--- START DATA ---

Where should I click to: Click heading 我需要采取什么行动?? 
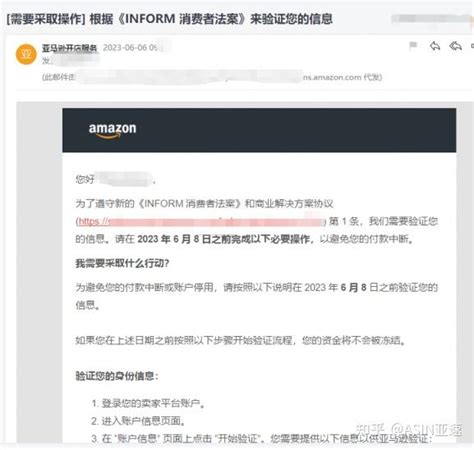coord(122,263)
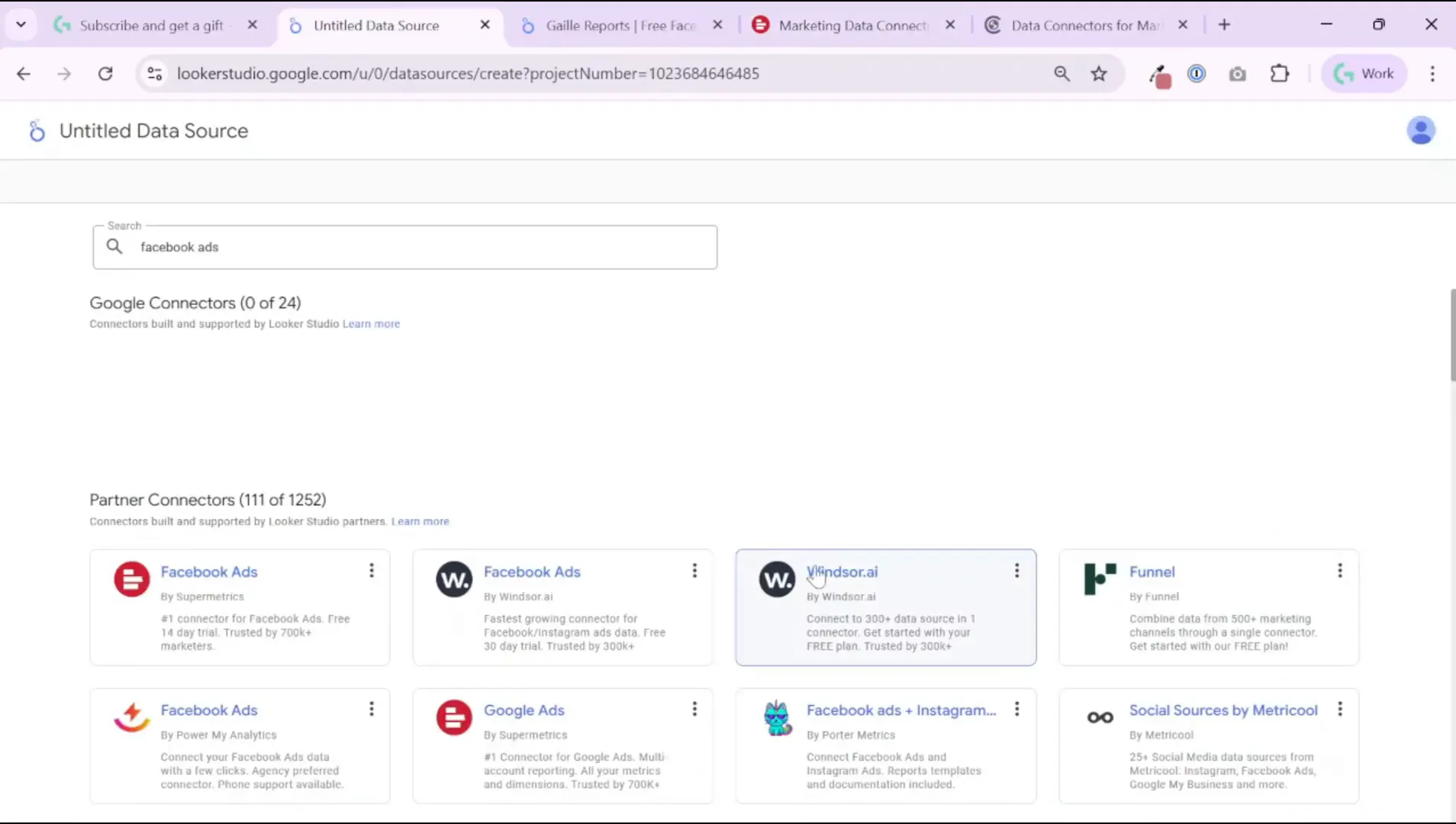Click the browser extensions puzzle icon
The height and width of the screenshot is (824, 1456).
[1280, 73]
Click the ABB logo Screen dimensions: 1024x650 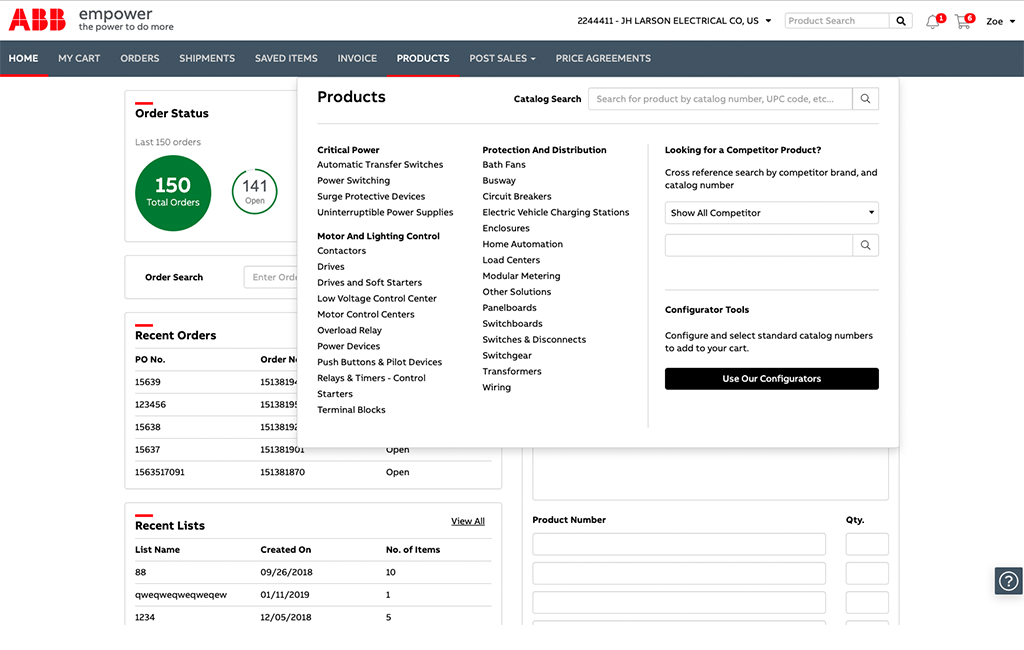[37, 20]
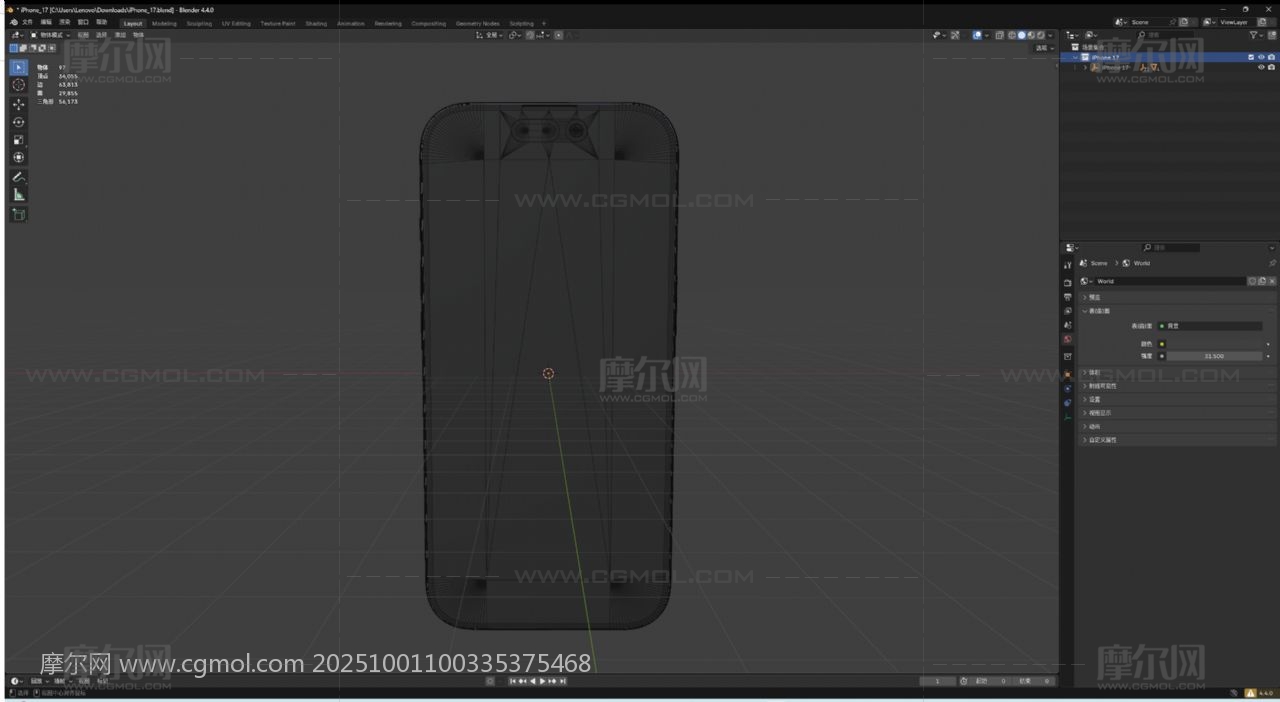Toggle X-ray mode in the viewport header

[x=999, y=35]
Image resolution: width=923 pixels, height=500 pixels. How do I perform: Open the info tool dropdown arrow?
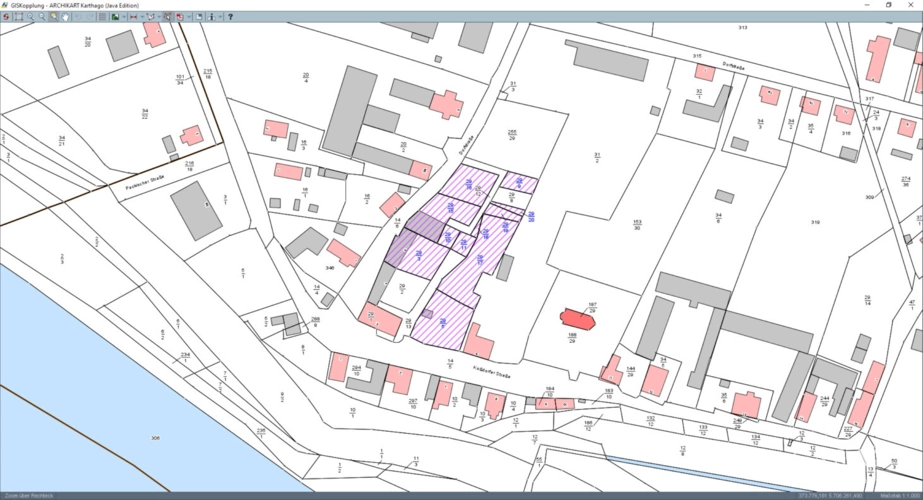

--- END DATA ---

**SET TASK**
Please show each line of the rows above that contains the string "width". Case counts.

**RESULT BELOW**
The height and width of the screenshot is (824, 1456).
Image resolution: width=923 pixels, height=500 pixels. How do I perform: Open the info tool dropdown arrow?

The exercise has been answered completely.